See part 1 if you want to catch the series from the start.

Last time, we disabled word splitting. This time, let’s disable path expansion.

Path Expansion

An implication to using unquoted expansions I mentioned in the last post has to do with path expansion, or globbing.

If you followed the standard practice of quoting all of your expansions, you were also getting protection from this automatic shell feature as well.

After expansions and word splitting, bash looks for glob expressions and matches them to files and directories in the current directory, substituting any results it finds.

That means if you have a value which contains *, ? or [chars], then it will be checked against the filesystem and possibly changed.

For example, this echos “helloa”, not “hello?”:

touch helloa
myvar=hello?
echo $myvar

Inspecting the variable with declare -p myvar shows that it indeed has the question mark in it. It’s the echo command which performs the path expansion.

Mostly I don’t concern myself with this, since the odds are typically very low that a value I care about also happens to expand to a path.

However, be aware that it happens.
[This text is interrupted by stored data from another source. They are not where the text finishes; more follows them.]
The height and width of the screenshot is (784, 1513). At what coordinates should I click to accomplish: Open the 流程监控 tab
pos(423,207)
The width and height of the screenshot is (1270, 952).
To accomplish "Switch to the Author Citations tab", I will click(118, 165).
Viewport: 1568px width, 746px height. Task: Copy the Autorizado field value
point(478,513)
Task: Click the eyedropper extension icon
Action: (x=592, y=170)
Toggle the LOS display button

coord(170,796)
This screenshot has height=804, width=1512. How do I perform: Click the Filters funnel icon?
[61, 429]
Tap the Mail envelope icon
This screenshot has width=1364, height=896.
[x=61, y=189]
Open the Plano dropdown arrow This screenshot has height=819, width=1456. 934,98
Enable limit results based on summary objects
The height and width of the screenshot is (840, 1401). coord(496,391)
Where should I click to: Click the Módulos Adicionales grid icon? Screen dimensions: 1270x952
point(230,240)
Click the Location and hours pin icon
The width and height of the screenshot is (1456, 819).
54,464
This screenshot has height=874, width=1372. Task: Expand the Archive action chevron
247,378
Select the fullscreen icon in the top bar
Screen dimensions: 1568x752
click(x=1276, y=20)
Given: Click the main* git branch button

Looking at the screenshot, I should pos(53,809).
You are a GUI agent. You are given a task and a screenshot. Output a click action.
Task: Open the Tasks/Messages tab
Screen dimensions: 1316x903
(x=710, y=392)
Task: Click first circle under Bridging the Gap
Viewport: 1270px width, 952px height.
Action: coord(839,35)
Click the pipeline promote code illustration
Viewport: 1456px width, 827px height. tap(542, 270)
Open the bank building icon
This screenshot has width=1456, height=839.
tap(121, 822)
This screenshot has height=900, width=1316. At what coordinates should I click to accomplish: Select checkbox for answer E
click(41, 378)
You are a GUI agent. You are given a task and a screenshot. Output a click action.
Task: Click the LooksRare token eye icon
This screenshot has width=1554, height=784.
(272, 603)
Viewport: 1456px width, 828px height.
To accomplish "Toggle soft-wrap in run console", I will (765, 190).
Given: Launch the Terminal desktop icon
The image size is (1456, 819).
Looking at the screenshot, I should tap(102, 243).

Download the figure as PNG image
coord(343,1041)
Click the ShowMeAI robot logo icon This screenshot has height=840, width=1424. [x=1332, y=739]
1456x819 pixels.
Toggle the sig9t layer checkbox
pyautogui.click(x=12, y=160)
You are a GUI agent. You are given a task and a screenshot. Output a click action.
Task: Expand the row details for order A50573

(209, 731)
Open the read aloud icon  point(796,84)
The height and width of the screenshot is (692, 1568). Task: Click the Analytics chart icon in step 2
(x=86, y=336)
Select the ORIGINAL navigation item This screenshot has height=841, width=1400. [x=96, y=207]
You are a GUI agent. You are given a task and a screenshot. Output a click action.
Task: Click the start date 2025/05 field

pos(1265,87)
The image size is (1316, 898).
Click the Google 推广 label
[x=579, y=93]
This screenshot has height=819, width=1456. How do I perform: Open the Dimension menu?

Without going further into detail, I’ll simply recommend that you disable path expansion in your scripts using set -o noglob and only enable it when you need it.

Boolean?

One interesting option this opens up is the ability to use glob punctuation in function names, namely the question mark.

Que?

One of the affectations of ruby as a language is to make use of the question mark in method names. Ruby uses them as a convention (not an operator) to simply signify the return type of the method as a boolean (or “truthy” object).

While I won’t be borrowing much from ruby in this series, this is one thing I’ve always found visually useful for comprehension in code. A pithy function name ending with a question mark can well replace a longer and more expository name without one.

For this reason, you’ll see me using question marks in some function names. For example, our sourced function will now become sourced?.

I won’t bother relisting support.bash for such a small change, but I will note that method names which include a trailing question mark require the space between the function name and the parentheses in the function definition.

Updated Outline

Given all of this, here’s the updated version of our basic script outline:

#!/usr/bin/env bash

IFS=''
set -o noglob

source $(dirname $(readlink -f $BASH_SOURCE))/../lib/support.bash

main () {
  hello_world
}

hello_world () {
  echo "hello, world!"
}

sourced? && return
strict_mode on

main $@

Notice the lack of need for quotation marks in the source and main invocations, and the question mark on sourced?.